Print each line exactly, from the one with "Click the green" to the very last line of the listing, and keep the pictures out.

==== Records supplied ====

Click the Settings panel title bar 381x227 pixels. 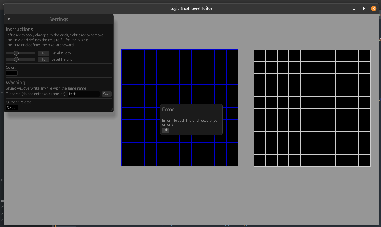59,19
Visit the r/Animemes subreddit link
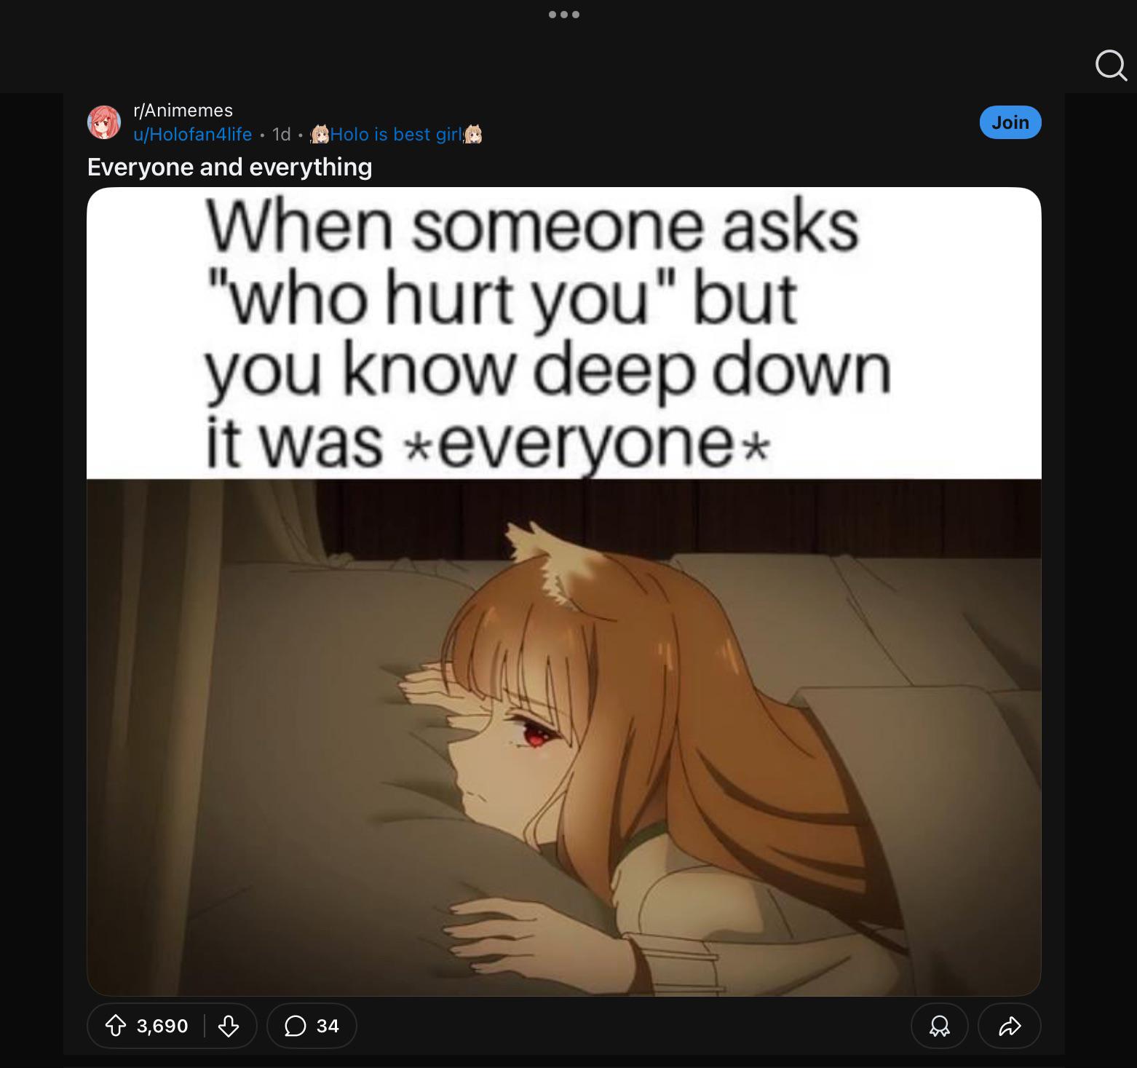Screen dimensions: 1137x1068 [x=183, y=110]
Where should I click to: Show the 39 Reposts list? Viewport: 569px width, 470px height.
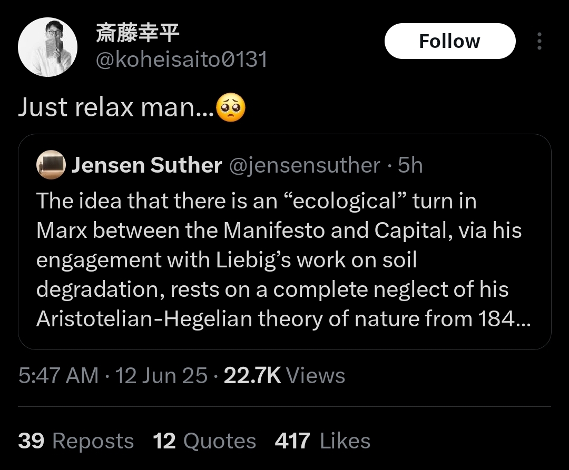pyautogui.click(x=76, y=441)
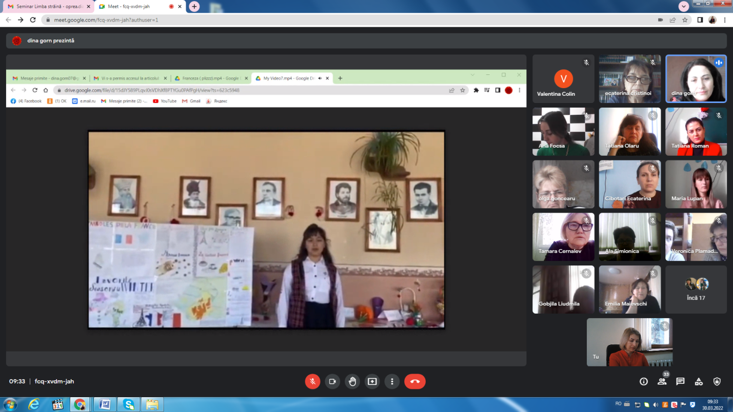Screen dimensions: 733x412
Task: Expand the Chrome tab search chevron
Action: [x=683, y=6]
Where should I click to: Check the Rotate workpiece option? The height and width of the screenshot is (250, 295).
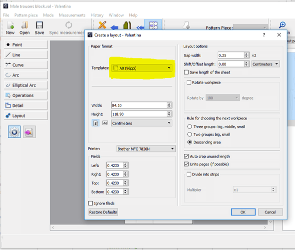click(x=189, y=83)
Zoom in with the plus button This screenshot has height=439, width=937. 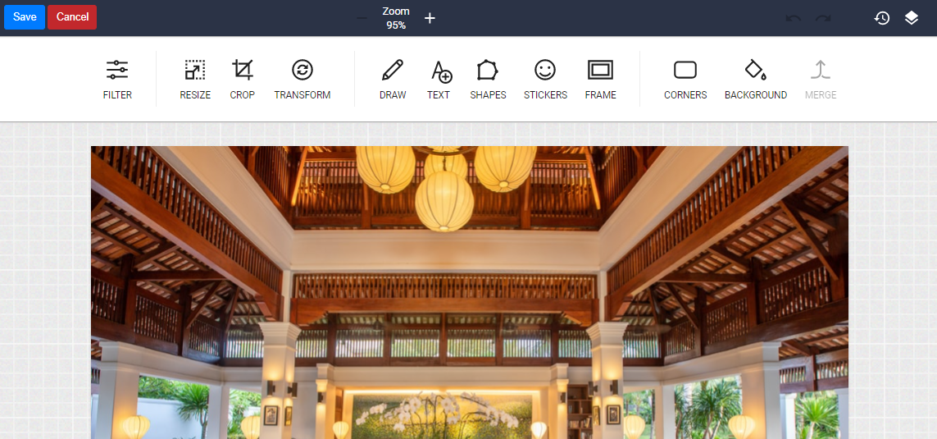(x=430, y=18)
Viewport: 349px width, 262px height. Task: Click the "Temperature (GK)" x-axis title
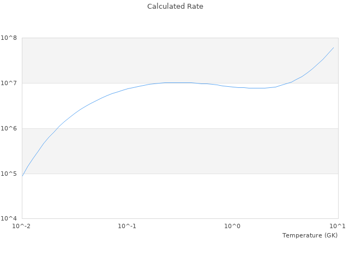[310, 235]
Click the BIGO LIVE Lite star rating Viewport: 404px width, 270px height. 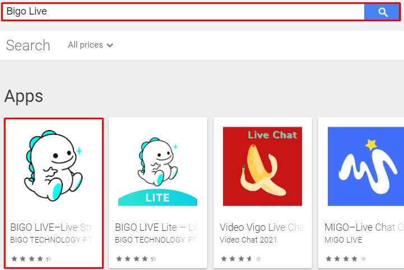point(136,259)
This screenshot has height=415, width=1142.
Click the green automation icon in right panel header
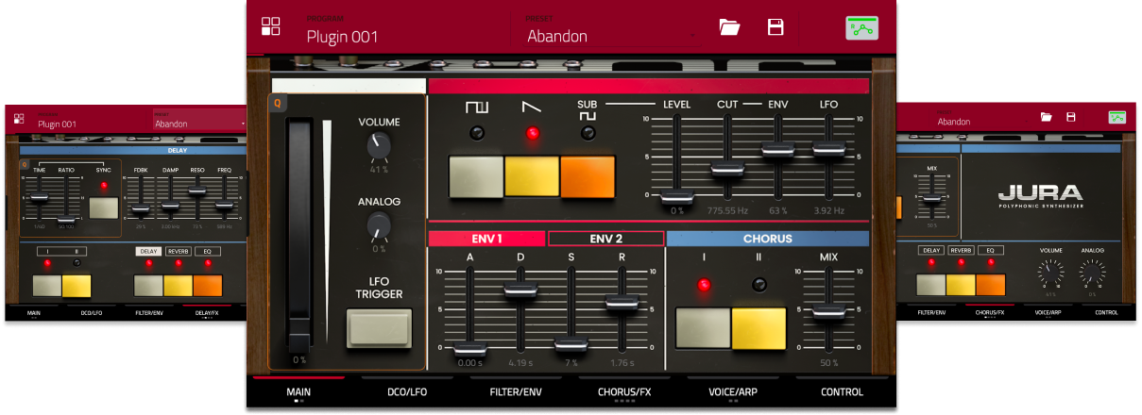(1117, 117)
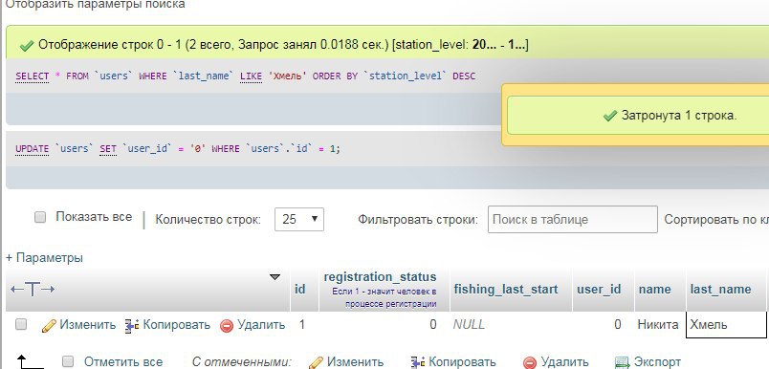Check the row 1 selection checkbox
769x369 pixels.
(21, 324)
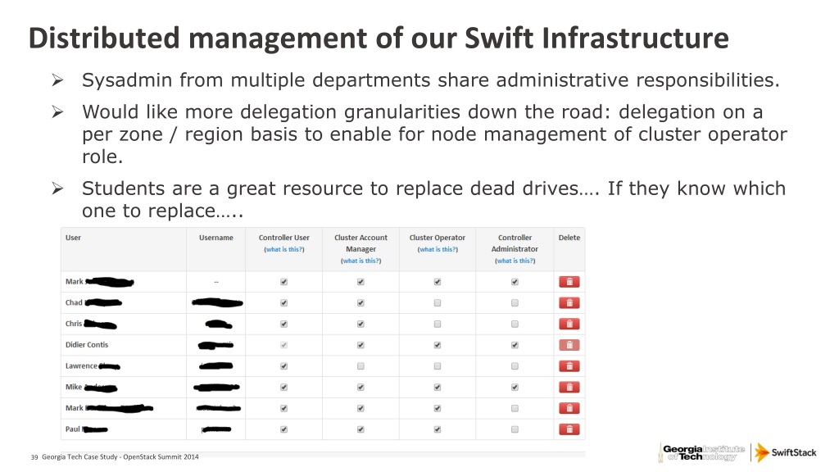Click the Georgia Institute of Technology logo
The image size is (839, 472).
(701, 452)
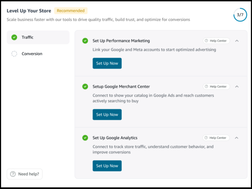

====

*Answer box*.
Click the green automation icon in right panel header
(1117, 117)
Check the row 1 selection checkbox
769x369 pixels.
(21, 324)
Click the Georgia Institute of Technology logo
The image size is (839, 472).
(701, 452)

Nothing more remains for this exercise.